Fighting at the Highest Levels to Move Ships Off Fossil Fuels

Ship traffic across the world’s oceans has quadrupled over the past 20 years. We are fighting to transition all ships from old fossil fuels to new, cleaner energy sources to minimize shipping’s contribution to climate change.

Strategy

We lead a coalition of international environmental allies at the highest international levels: the International Maritime Organization (IMO). We have rare permanent consultative status at the IMO, which allows us to help write ocean laws that protect people, wildlife and the climate from top fossil fuel threats. Together with allies, we apply intensive advocacy pressure to IMO country delegations and key players in the shipping and shipping insurance industries.
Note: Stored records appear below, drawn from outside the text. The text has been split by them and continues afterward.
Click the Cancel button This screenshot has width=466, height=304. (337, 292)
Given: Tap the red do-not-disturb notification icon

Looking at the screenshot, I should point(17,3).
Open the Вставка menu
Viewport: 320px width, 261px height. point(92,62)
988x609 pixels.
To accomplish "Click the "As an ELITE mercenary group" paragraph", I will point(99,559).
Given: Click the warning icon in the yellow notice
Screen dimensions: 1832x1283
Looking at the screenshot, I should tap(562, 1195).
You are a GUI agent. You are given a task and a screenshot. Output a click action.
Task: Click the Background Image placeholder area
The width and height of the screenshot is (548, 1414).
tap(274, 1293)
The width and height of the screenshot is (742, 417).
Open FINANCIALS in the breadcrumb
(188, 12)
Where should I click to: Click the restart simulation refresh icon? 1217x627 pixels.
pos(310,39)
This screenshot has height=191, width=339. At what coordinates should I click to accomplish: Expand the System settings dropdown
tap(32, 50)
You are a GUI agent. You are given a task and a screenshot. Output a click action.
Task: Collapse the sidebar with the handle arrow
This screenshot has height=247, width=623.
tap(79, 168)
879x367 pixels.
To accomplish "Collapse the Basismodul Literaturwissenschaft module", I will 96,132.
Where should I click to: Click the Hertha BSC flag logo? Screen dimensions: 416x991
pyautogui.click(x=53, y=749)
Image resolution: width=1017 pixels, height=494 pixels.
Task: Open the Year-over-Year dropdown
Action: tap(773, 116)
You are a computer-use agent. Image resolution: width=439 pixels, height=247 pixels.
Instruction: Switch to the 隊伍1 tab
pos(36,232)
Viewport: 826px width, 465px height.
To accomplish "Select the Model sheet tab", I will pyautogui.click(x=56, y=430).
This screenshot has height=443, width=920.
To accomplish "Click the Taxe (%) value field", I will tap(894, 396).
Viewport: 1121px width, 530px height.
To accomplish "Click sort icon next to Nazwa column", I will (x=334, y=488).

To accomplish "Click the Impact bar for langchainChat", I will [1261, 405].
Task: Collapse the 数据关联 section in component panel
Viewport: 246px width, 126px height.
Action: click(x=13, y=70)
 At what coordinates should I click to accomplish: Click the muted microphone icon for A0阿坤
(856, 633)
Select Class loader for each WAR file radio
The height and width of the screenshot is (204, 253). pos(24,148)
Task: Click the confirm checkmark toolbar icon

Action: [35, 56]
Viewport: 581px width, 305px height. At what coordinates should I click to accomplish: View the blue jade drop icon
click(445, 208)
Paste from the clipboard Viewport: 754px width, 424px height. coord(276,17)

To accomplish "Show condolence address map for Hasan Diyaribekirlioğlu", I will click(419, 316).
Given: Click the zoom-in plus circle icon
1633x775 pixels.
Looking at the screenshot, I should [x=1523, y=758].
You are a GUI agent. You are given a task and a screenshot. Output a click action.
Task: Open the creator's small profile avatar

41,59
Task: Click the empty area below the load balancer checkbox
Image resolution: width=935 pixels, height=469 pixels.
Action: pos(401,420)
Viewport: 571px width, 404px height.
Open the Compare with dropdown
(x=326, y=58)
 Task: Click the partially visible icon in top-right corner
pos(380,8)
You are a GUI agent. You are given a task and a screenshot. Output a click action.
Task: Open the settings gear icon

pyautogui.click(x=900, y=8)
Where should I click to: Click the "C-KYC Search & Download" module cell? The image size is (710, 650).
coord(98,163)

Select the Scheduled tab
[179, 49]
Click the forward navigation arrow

We do this by mobilizing grassroots pressure. We advocate directly to country delegates and industry groups. And we apply complementary “grass-tops” pressure to outside decision-makers who have the power to sway delegate opinions. We also counter attempts by industry lobbyists to preserve the fossil fuel status quo. We complement these efforts with public education by working with journalists to highlight key issues in the media.

Impact

Oil Spills

We seek to ban dangerous fuel oil in the Arctic because experts have determined that the single greatest threat posed by a rise in ship traffic to the integrity of the Arctic’s marine mammals, birds, and fish ecosystems is a heavy fuel oil spill.

Emissions

Ship exhaust is one of the main sources of air pollution in the open seas. A ban on heavy fuel oil will help curb black carbon emissions, a powerful pollutant that harms human health and accelerates climate change. We are also working to lower global sulfur emissions on the high seas and establish even more stringent sulfur emission standards along Arctic and Southeast Asian coastlines.

Clean Energy

We advocate stronger fuel-efficiency and greener design standards. We pressure the State of California to transition harbor crafts to zero emission as quickly as possible, serving as an example to other U.S. states. And we encourage the shipping industry to invest in renewable energy sources, including wind, solar, hydrogen, and ammonia to generate clean energy solutions for all ships, no matter their size.

 
  • Greenhouse gas emissions from ships were not included in the Paris climate agreement.
  • Greenhouse gas emissions from ships are expected to grow between 50 and 250 percent by 2050 if left unchecked.
  • Ship exhaust contains air pollutants that cause cardiovascular and respiratory disease, even premature death.